Some of you know a bit of my story, others had the questionable opportunity to watch certain scenes play out before them.  For those of you unfamiliar, I once had a very long list of things that defined "me," and oh how they made me glow with pride when I thought of them.  I just thought I was the bee's knees, whatever that means, and strutted my way through life accordingly.

One day, after my symptoms had progressed significantly, I was lying on the carpet, utterly exhausted.  I had hung Christmas lights on the walls, and the effort of unraveling the cord and turning on the light switch had knocked me to the floor.  I could not move, I could not sleep, even blinking and breathing demanded concentrated effort.  I stared listlessly at the twinkling lights, and there it was that I received a glorious blessing.  I was given, for a moment, the capacity to think a thought that was beyond the limits of a mind which then struggled to recall even its own identity.  And the thought was this:  I am nothing. 

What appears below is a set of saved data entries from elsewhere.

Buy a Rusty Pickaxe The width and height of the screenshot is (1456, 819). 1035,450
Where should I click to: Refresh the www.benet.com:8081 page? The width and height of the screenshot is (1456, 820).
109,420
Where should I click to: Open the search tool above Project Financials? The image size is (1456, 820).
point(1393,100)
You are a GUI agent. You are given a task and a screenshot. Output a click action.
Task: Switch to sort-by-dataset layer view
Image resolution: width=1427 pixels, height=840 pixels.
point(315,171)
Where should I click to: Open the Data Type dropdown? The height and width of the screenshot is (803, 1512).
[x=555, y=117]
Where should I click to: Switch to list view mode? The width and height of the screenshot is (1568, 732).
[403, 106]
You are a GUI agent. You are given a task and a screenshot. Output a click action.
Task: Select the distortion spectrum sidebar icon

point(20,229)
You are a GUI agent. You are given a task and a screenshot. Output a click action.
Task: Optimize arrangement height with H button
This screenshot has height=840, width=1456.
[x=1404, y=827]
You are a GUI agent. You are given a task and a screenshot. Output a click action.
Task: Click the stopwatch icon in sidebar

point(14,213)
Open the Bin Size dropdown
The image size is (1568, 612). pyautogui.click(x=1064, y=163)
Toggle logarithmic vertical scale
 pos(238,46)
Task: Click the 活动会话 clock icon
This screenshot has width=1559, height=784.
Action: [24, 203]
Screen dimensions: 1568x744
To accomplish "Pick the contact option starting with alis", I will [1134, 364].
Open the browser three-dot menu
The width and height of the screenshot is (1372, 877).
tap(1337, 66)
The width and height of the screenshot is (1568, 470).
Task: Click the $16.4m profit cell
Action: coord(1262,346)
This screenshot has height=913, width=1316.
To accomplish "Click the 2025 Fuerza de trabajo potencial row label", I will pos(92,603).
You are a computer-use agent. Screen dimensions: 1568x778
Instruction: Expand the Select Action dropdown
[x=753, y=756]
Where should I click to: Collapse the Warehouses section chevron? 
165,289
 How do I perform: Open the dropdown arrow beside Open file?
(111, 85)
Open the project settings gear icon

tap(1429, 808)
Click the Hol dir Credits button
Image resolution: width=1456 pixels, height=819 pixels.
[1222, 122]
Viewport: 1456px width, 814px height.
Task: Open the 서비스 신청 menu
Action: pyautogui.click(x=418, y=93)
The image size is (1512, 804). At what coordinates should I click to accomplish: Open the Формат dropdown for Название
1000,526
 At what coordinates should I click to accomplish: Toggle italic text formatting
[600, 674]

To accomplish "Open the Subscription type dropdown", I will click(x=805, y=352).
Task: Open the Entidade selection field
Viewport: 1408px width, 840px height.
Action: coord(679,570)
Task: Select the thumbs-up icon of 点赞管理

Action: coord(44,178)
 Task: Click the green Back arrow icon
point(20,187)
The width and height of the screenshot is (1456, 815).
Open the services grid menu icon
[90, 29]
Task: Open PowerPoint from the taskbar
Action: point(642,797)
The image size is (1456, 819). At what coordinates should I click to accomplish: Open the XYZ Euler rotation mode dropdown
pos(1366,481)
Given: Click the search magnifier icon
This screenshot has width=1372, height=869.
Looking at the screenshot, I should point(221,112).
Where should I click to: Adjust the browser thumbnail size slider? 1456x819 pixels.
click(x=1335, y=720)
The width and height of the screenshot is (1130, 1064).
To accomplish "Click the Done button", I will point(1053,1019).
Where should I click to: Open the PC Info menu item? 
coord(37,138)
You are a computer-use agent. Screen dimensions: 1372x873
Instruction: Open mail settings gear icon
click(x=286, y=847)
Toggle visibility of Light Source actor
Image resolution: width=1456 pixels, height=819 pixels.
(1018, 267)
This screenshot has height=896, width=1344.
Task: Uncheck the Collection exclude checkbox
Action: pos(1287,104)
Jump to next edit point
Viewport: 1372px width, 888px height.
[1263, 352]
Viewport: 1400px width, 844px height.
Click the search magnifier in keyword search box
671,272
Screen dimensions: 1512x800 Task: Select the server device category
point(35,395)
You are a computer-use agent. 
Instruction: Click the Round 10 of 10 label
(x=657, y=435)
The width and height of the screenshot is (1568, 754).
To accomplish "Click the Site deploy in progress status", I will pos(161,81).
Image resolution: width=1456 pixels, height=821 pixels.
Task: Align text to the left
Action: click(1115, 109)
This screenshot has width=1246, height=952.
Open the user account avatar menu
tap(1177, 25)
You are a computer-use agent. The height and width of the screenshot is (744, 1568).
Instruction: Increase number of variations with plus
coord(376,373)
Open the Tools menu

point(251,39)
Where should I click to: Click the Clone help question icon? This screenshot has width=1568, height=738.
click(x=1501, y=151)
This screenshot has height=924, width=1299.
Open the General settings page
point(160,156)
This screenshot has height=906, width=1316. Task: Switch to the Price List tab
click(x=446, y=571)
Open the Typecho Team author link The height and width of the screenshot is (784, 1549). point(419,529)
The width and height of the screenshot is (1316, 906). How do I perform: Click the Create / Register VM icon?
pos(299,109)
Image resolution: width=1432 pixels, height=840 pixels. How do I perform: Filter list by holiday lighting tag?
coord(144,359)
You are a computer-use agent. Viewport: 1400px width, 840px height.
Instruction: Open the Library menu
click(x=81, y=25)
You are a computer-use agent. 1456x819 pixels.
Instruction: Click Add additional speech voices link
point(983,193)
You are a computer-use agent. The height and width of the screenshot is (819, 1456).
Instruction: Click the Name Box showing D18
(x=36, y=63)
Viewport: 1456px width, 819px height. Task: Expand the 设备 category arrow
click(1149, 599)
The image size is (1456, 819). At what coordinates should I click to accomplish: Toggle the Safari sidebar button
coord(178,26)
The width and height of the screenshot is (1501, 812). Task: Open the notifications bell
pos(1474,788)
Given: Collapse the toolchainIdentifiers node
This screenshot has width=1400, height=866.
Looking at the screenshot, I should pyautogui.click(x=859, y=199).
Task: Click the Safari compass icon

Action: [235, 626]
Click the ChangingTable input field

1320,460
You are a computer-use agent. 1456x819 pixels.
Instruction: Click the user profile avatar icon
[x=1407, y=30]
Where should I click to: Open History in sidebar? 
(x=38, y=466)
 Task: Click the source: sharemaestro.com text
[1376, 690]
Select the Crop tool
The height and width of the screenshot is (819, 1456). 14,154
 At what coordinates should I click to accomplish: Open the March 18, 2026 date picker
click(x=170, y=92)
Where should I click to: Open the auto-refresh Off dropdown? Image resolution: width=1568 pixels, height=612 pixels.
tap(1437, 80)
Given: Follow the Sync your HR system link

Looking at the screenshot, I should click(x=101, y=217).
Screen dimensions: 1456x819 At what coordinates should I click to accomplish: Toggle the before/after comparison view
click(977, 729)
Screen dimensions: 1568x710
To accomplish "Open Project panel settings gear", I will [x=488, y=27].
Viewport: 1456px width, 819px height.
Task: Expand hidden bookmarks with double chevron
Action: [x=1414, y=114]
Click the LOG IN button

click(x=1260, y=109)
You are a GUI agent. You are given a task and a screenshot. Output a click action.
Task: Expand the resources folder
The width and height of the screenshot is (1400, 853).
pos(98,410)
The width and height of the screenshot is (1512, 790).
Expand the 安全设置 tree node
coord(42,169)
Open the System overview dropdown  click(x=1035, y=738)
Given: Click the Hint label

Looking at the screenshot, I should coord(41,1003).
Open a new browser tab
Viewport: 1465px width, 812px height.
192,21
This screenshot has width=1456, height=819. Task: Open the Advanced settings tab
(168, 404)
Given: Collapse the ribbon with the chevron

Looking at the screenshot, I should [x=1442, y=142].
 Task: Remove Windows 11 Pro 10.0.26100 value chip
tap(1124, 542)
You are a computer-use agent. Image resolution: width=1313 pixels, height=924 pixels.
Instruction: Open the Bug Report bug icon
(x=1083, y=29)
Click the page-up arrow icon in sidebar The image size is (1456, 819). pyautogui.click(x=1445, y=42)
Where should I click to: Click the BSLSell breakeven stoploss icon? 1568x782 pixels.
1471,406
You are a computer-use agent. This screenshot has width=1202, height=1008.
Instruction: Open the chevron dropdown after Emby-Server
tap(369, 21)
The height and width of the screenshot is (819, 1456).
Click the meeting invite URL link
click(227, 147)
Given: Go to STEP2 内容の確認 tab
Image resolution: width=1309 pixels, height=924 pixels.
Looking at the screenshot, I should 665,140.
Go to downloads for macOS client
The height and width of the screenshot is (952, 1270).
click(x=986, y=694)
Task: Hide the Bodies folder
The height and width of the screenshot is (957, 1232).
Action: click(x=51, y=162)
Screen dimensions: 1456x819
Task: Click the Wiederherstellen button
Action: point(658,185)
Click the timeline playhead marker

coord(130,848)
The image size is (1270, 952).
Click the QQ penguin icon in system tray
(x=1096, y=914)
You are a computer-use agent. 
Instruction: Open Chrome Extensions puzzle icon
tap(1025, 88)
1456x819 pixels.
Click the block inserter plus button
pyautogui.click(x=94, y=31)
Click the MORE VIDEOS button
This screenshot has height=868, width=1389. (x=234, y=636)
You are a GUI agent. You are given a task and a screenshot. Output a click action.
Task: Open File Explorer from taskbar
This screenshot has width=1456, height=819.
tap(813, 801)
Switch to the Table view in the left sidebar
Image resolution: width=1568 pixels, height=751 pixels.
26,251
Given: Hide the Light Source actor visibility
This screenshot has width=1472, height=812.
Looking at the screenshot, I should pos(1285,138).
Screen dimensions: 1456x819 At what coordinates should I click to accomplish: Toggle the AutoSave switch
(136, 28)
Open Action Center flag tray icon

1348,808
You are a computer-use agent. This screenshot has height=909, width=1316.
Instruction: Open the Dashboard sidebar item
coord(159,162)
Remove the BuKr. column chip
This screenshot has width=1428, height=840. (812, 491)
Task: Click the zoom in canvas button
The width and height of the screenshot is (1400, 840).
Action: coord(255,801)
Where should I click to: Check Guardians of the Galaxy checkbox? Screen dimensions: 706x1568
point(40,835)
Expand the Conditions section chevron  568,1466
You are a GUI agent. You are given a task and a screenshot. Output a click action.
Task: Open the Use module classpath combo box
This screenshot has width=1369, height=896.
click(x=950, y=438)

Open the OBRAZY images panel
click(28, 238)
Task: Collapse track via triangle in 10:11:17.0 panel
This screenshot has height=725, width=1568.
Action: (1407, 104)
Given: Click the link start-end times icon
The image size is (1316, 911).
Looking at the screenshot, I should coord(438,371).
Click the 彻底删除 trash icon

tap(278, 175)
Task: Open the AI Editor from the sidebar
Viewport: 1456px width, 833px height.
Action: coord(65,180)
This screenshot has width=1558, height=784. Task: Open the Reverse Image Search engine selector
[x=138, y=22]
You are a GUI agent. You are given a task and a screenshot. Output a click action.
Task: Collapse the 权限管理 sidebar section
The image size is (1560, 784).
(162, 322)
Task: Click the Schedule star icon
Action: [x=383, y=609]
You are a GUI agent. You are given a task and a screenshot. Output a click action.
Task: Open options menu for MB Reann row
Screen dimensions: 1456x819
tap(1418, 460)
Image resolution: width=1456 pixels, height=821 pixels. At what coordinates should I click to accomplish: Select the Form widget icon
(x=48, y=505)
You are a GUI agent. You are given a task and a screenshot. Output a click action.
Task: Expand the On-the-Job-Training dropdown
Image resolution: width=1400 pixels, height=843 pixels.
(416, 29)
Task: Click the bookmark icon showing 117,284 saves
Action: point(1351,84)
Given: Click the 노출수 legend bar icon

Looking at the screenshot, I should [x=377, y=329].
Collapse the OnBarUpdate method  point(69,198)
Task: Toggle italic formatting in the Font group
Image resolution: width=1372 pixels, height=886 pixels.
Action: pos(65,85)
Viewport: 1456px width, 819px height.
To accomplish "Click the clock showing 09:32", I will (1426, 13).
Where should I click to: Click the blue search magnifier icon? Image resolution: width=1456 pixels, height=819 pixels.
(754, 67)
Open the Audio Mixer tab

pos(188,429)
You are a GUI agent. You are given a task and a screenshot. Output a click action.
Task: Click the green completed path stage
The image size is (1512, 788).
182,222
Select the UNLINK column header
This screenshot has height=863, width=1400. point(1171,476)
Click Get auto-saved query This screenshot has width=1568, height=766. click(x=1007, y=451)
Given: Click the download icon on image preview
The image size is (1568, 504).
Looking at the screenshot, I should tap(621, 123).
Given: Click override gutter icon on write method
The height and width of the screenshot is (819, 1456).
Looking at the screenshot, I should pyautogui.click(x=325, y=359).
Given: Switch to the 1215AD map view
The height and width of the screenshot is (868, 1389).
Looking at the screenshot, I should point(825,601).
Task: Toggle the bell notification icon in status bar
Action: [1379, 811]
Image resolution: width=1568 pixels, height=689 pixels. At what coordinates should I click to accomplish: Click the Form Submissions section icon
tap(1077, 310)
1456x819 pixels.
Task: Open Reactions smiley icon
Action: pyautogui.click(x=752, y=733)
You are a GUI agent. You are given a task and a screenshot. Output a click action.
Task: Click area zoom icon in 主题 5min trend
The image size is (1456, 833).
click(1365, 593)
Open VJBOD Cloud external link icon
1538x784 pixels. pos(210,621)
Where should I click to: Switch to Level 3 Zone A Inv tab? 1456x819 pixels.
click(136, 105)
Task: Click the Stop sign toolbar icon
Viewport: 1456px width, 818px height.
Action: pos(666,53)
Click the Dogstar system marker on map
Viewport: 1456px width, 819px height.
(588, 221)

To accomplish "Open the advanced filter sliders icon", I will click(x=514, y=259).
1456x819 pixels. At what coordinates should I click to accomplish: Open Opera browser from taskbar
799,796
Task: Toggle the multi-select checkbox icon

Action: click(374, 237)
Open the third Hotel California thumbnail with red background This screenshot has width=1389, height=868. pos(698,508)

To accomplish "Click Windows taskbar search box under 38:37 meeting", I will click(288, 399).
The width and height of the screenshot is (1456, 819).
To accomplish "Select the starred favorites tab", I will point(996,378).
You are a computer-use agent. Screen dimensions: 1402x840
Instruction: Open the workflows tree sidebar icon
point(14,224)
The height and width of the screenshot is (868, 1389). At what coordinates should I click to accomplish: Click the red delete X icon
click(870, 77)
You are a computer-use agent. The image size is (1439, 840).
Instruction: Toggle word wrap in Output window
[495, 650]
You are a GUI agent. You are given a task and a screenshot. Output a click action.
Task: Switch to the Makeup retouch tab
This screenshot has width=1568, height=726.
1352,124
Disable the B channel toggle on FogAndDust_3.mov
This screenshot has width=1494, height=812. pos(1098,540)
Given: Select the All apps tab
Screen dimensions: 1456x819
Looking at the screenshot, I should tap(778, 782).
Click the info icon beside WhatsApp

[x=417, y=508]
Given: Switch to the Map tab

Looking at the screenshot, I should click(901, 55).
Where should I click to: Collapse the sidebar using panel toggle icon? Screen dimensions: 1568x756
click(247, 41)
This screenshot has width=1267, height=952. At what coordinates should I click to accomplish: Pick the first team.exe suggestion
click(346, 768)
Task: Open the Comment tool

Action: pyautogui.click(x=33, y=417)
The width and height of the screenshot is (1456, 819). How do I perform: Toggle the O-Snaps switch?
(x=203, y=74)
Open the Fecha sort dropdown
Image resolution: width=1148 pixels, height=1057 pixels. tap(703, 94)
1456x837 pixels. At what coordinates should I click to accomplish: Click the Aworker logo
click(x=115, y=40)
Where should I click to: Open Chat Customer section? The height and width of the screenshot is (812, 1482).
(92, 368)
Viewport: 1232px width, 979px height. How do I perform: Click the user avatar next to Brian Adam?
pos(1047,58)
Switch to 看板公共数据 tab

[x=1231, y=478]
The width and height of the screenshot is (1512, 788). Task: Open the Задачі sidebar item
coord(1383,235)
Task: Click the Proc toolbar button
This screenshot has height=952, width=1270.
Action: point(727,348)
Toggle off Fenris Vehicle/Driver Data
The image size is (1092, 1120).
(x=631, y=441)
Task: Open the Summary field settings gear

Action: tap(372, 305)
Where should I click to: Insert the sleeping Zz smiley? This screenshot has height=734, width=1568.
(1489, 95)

Not I HAVE nothing.  No no no, I had quite a bit actually.  Wonderful friends,  incredible family, books and a laptop and food and clothing and all sorts of modern conveniences.  Never has there been a moment in my life when I was not richly blessed.  But all of the things I had defined as ME, all of the things I would have described myself as, were gone.  Long gone.  No longer was I strong, or fast, or witty, or wise.  Certainly I had lost the capacity for raped and precise thought which I valued so highly in myself.  Gone was the discipline and capacity to endure that I had thought resided at the core of my being.  Lost was even my sense of humor, my personality quirks, my flavor of creativity, even my memories. All that I was, or rather all that I believed myself to have been, had been withdrawn, and I was left for a little while, to contemplate what I really am.  I am not BAD.  I do not mean to give the impression that any sort of self-loathing or disdain did or ought to have entered my wandering heart at this time.  Such feelings come from an evil and twisted source.  I am not evil, I am just nothing, without my Savior and my God.  

And so it is that I have a deep and a firm testimony of this particular Book of Mormon verse.  So it is that I know, or have begun to know, not only who I am but WHAT I am.  I am exactly what God chooses to make.  There is nothing about this idea of "me" that is independent of Him, and I submit that there is noting about ANYONE that is independent of Him!  He is at the center of every decision, of every moment, and of every soul.  all that we are cones from our loving Heavenly Father.  

Sigh.  All that we are.  I still am not much.  I know it, and I know that God knows it.  I don't mind it, and it seems that neither does He.  We do a great work here, the two of  us.  Well, He does the work, but I get to watch.  Sometimes I really do.  Sometimes I'll be taking, and my mind will stop and listen to my mouth speak the words that come through it.  They are some pretty great words.  Every once in a while there are even some new ones!  I like those.

I love the people here in Starke.  We taught scores of lessons to dozens of incredible investigators.  There simply isn't the time even to begin to relate all the miracles incident to such work as that in which we are engaged, but miracles do happen, and I love them.  I love these people.  I love to see the ways in which their spirits and souls are wrapped upon our Father.  Every single one of them is.  I pray that every single one of them will know it sooner rather than later.  That's all we do here, is push towards sooner.  Because one day every knee shall bow, even trembling knees like mine, and every tongue confess, through stutters and the shadows of old lisps and with inadequate language and perhaps even in a southern accent, that blessed Jesus is the Christ.